Biased sponsors or researchers may also choose not to publish their study if it does not paint their own results for a particular treatment in a favourable light. Given that there is often considerable uncertainty about which is the most favourable treatment anyway, conflicting interests only add to the confusion.
A Finnish medical student’s confessions…
I’ve had a few nice dinners and breakfasts paid for by a pharmaceutical company in medical school. Now, I do not attend any of these. I think it’s just unnecessary and terrible practice.
The accompanying lectures were about the company and some of their products. One representative encouraged us to buy shares in the company. A big selling point was that the company is Finnish; they were trying to tap into our patriotism. So the representative not only tried to create a financial relationship via stocks and shares, but she also tried to convince us that the country in which a treatment is produced should somehow matter to us. Just another conflicting interest.
At the time, the food and free samples didn’t feel so wrong. But patients are ultimately paying for this.

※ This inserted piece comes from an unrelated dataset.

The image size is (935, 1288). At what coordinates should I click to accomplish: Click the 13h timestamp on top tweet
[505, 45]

The most critical thing I heard about this routine practice was from a clinical teacher who warned us that “there are no free meals”. But people think: how does all of this cause any unacceptable harm?

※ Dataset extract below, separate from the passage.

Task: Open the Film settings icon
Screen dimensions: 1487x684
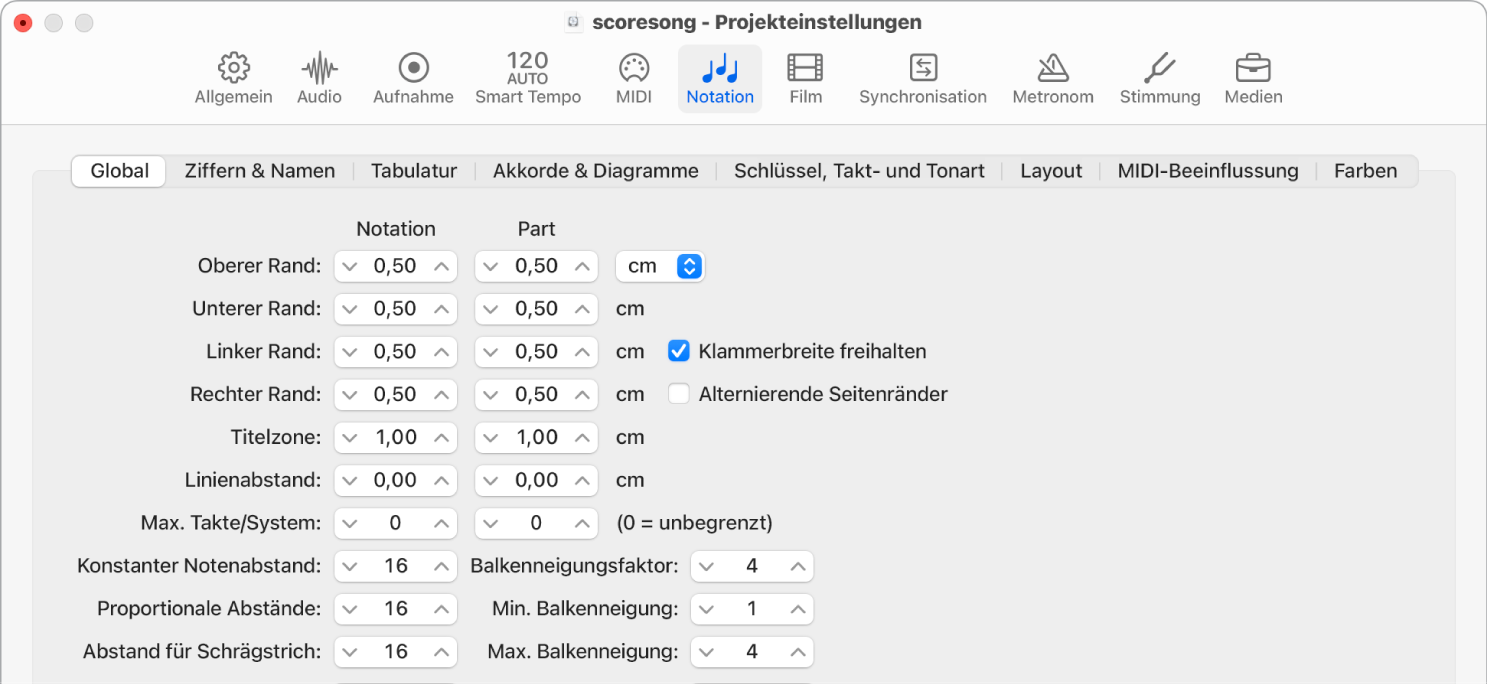Action: [x=804, y=78]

Well, what my clinical teacher implied is this: by attending such events, you allow marketing professionals with obvious interests to spin your emotions and memories when your interest should be only that of patients. The aim of such events is simple: to make us think favourably about a company’s product(s). But we should really favour their product only if it has been demonstrated to be a favourable product in fair, systematic reviews of the evidence!
Looking at the bigger picture, the pharmaceutical industry carries out marketing in various other forms as well. Moreover, companies are frequently fined for marketing in illegal manners.
What’s the evidence?
So how do we know that conflicting interests distort the evidence base and influence decision-making, and what’s the likely impact? In short, the evidence tells us that:
- Industry-sponsorship is associated with pro-industry conclusions in research (i.e. studies sponsored by industry are significantly more likely to have conclusions which favour the sponsor’s drug or device than studies not funded by a sponsor).

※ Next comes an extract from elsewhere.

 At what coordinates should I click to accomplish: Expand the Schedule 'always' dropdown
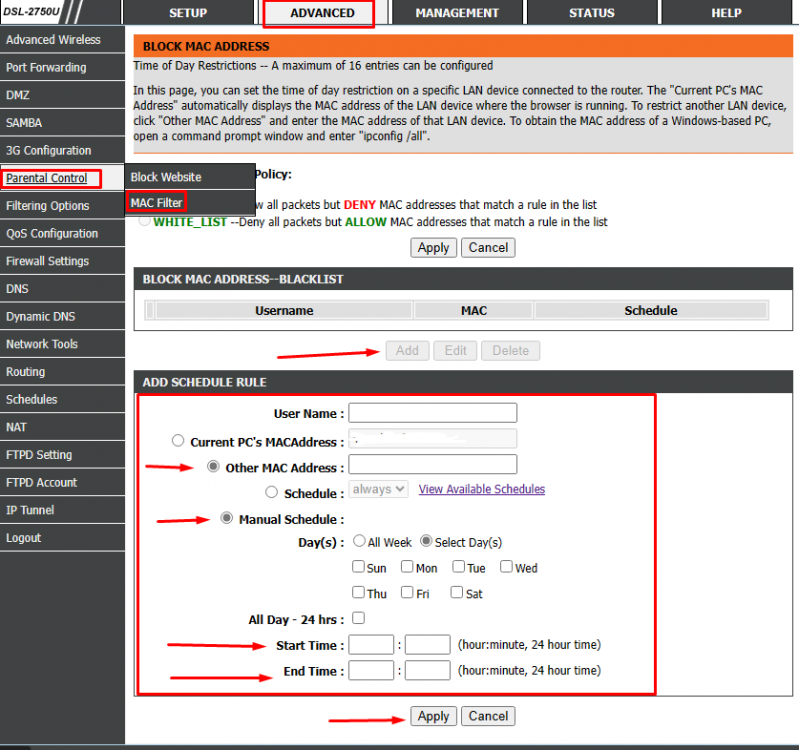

- Industry-sponsored studies have been found to have more restrictions on publication and data sharing than non industry-sponsored studies.
- A systematic review of pharmaceutical adverts in medical journals revealed that some pharmaceutical ads included misleading and ambiguous claims. When providing information about risk, these adverts mostly presented relative risk reductions only (and not absolute risk reductions). This is misleading.
- In a study exploring the association between industry payments to physicians and the prescribing of brand-name vs. generic statins for lowering cholesterol, industry-payments were associated with higher rates of prescribing the brand-name statins. That is, physicians prescribed more of the brand-name statin the more funding they received from the sponsor.
- Some clinical guideline developers thought their own, and especially their co-authors’, ties (e.g. to pharmaceutical companies) affect the development of guidelines.
I could go on, with numerous other studies indicating that conflicting interests can distort the evidence base and affect healthcare decision-making. Ultimately, we should all be careful not to be misled by claims made by those with conflicting interests.